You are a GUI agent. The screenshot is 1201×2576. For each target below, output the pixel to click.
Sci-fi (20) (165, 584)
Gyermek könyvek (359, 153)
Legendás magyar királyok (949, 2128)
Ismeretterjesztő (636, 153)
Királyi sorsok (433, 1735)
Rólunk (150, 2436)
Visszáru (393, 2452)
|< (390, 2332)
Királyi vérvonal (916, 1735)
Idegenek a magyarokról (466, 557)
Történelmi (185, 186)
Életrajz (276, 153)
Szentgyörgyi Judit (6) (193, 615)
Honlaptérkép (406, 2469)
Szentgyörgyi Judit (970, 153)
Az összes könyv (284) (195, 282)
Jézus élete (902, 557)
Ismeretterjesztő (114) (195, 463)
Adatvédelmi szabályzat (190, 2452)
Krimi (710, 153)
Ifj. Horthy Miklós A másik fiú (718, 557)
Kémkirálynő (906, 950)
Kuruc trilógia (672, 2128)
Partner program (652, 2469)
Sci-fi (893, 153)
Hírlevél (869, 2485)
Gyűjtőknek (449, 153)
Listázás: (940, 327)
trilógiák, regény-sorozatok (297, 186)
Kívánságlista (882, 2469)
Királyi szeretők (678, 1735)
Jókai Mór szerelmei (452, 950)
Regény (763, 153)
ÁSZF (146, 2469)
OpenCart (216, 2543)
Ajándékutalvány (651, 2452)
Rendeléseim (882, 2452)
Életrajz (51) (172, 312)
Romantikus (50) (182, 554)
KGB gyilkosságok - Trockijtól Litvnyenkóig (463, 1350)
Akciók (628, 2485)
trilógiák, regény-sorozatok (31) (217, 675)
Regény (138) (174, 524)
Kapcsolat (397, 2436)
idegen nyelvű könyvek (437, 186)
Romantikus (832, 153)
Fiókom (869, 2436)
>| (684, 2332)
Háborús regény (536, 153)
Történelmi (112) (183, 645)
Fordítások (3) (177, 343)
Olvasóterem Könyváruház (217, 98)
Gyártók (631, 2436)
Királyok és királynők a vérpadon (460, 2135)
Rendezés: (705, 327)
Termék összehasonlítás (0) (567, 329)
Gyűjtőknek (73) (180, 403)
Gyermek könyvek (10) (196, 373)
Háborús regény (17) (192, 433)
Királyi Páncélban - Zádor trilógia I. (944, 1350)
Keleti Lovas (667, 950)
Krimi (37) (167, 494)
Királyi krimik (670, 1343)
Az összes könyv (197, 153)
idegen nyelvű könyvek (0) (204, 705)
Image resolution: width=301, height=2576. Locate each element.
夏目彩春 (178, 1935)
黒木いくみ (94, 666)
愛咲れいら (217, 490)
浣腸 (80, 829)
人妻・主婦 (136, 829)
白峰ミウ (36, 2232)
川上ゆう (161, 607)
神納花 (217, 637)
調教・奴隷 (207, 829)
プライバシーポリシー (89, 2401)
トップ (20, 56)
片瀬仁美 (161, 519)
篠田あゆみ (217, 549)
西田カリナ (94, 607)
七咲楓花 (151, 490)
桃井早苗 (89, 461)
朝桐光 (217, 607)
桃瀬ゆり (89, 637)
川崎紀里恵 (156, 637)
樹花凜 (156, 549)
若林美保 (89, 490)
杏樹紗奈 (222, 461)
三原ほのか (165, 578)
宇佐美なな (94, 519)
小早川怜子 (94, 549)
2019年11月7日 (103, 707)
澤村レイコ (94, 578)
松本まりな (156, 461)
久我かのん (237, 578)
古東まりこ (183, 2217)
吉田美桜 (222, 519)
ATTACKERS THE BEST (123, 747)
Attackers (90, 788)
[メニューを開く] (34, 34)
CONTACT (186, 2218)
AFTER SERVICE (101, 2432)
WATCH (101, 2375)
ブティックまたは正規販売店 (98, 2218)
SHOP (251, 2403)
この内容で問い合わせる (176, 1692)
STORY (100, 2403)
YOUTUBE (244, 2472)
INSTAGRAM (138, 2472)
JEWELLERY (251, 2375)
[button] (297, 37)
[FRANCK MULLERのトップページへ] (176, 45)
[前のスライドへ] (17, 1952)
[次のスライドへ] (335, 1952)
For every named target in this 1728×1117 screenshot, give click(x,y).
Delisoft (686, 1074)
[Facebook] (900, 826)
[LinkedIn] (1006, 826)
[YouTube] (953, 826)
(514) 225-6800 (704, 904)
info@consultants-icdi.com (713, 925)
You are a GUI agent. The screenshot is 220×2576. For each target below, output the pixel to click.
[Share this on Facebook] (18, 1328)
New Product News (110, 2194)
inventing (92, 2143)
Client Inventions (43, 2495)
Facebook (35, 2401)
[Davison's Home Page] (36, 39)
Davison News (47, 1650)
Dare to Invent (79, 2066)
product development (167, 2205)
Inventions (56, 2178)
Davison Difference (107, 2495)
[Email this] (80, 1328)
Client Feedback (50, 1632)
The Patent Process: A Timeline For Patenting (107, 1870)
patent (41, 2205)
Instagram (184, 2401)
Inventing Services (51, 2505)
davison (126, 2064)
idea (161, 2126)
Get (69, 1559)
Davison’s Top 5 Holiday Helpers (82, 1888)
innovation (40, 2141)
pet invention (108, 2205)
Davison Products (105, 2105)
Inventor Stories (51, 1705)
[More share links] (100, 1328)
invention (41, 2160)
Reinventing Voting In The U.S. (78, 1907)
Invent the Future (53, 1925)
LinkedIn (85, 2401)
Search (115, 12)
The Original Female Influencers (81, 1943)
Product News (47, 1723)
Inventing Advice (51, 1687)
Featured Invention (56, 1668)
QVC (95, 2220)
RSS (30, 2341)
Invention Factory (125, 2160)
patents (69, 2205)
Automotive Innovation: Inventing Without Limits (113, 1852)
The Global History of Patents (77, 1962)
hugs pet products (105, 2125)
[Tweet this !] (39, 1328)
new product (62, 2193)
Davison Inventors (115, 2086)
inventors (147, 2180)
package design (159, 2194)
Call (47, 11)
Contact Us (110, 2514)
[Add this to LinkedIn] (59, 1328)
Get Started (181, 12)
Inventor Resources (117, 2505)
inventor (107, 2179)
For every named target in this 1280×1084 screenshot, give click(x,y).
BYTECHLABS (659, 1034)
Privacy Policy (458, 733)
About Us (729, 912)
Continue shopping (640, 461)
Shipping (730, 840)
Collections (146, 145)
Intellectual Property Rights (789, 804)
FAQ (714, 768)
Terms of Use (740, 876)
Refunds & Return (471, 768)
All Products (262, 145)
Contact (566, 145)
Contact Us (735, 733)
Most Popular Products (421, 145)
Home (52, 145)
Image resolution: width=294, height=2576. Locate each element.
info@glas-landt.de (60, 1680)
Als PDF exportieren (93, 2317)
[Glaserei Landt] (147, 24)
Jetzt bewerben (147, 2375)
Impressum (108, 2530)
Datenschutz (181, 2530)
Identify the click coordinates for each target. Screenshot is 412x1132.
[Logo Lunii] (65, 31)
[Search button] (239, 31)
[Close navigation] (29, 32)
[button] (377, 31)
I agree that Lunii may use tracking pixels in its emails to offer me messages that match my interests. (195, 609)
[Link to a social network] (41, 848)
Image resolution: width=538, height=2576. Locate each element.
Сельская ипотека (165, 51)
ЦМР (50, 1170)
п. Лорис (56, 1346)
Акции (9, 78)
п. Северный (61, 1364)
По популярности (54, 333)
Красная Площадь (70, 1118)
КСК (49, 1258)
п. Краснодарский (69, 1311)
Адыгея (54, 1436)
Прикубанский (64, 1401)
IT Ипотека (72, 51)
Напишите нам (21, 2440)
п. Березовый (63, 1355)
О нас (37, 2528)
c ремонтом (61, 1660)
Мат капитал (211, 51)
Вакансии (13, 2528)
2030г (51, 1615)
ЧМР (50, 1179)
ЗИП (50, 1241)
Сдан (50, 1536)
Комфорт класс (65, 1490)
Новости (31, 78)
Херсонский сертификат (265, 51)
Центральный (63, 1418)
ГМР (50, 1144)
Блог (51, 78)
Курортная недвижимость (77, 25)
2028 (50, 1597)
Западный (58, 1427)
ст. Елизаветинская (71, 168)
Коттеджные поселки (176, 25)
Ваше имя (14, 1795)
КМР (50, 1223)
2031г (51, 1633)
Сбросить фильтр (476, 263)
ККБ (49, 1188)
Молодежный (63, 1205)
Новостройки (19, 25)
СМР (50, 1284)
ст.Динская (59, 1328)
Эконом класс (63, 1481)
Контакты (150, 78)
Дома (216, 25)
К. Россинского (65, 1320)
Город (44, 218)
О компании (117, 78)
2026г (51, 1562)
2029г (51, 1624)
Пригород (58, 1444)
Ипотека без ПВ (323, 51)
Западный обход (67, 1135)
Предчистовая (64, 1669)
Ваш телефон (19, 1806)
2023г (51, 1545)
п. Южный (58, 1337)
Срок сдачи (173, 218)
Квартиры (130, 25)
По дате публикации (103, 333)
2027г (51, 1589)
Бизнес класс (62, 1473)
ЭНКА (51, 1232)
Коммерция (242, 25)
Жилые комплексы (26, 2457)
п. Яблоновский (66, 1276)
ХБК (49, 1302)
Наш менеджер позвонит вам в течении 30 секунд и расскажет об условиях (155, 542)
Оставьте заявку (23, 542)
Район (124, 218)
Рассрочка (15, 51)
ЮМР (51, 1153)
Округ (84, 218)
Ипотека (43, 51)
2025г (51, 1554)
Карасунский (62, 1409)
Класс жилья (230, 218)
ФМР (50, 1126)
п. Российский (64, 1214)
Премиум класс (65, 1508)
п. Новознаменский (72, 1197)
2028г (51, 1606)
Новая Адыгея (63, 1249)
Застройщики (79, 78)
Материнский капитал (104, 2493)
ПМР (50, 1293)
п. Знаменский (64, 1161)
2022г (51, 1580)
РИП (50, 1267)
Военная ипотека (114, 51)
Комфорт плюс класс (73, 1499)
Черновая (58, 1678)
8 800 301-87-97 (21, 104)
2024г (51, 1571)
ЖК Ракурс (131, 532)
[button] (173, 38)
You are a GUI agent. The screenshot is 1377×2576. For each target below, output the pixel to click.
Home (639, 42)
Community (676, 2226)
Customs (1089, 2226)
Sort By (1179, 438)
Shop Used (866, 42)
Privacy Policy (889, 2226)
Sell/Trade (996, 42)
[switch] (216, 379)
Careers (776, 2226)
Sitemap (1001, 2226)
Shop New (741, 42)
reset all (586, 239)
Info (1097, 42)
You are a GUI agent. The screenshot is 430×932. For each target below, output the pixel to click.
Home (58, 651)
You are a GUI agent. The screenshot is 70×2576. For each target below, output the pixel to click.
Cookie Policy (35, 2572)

*TASK GOAL:*
Transcribe only what runs from the line with "Customs (1089, 2226)" to the last line above, keeping every line exactly as written.

*SOLUTION FOR THIS PROBLEM:*
Customs (1089, 2226)
Sort By (1179, 438)
Shop Used (866, 42)
Privacy Policy (889, 2226)
Sell/Trade (996, 42)
[switch] (216, 379)
Careers (776, 2226)
Sitemap (1001, 2226)
Shop New (741, 42)
reset all (586, 239)
Info (1097, 42)
You are a GUI agent. The screenshot is 430×932. For each target below, output the pixel to click.
Home (58, 651)
You are a GUI agent. The screenshot is 70×2576. For each target below, output the pixel to click.
Cookie Policy (35, 2572)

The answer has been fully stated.